Every creative genre has its famous couples, from John Lennon and Yoko Ono to Frida Khalo and Diego Rivera. In the California Impressionist world one well-known painting is Elmer and Marion K. Wachtel. The Jonathan Club displays paintings by both of them, with Elmer’s oil Winter in Topanga and Marion’s watercolor April Morning, Santa Monica Canyon.
When Marion Kavanagh (1876-1954) moved to Northern California from Chicago in 1903 to study under painter William Keith, it was Keith who advised her to continue her tutelage with a painter in Los Angeles, Elmer Wachtel (1864-1929). She took him up on this suggestion, moved south, and a relationship quickly struck up between instructor and student, concluding with Kavanagh and Wachtel marrying in 1904.
The two frequently went on painting excursions together, rigging their buggy into a mobile art studio. They traveled extensively throughout Southern California and the southwest to capture dramatic scenes. While Elmer composed his landscapes in oil, it is said that Marion primarily painted in watercolor to keep her own work separate from her husband’s. Elmer was lost in a fatal accident in 1929 while on a sketching trip in Mexico, and the story goes that with this loss Marion was unable to paint for a period of a few years. In the 1930’s, when she began painting and exhibiting again, she had shifted to oil paint as her chosen medium.
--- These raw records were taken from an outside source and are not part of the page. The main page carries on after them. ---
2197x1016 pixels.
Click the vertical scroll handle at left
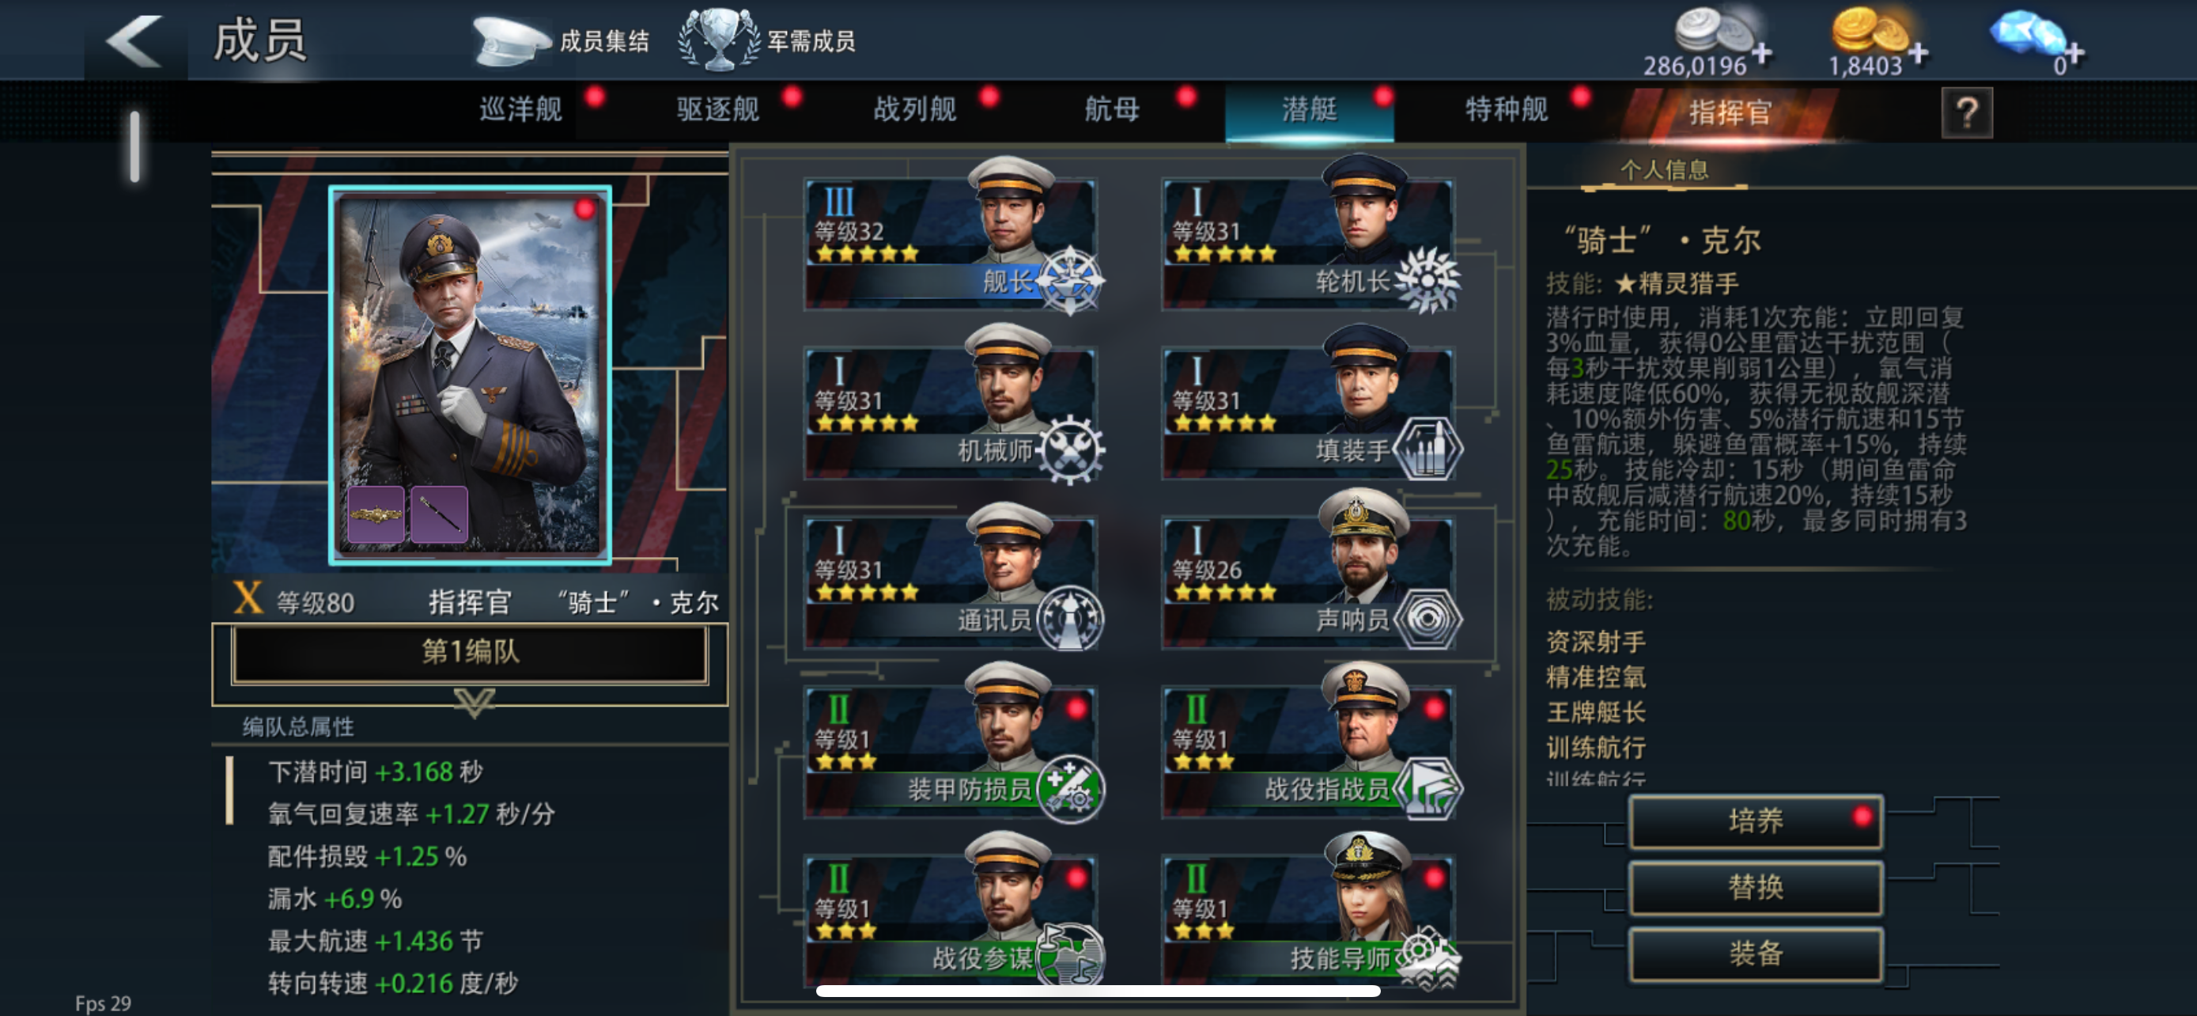point(135,146)
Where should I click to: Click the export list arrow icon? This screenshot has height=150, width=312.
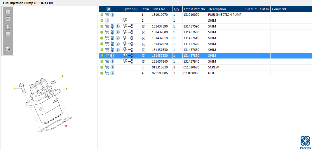point(8,49)
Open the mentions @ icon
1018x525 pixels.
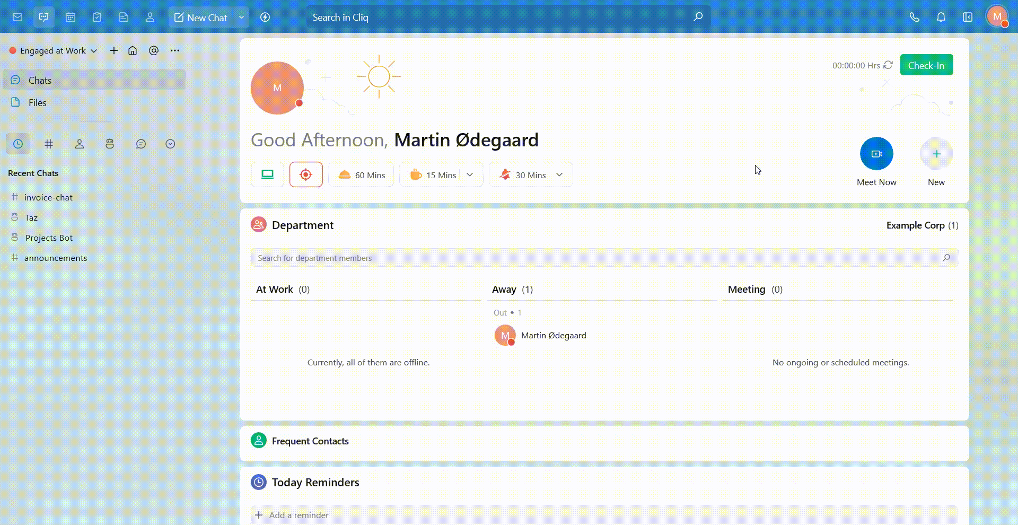click(154, 50)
When you gaze at their paintings, you can see how much each had influenced the other. I sense a strong camaraderie between them and imagine what discussions they must have had on their painting trips and in the studio. They share a similar color palette, and are both known for placing dramatic trees in the foreground with a meandering path that draws the viewer into the background.
When the Marion Wachtel watercolor came into our possession in 2016, it was agreed to display “her” in a darkened area of the Club. This spot was mainly selected to minimize UV exposure to this delicate watercolor, but the romantic in me is pleased that in this placement, everyday paintings by Elmer and Marion can gaze at each other from across the room.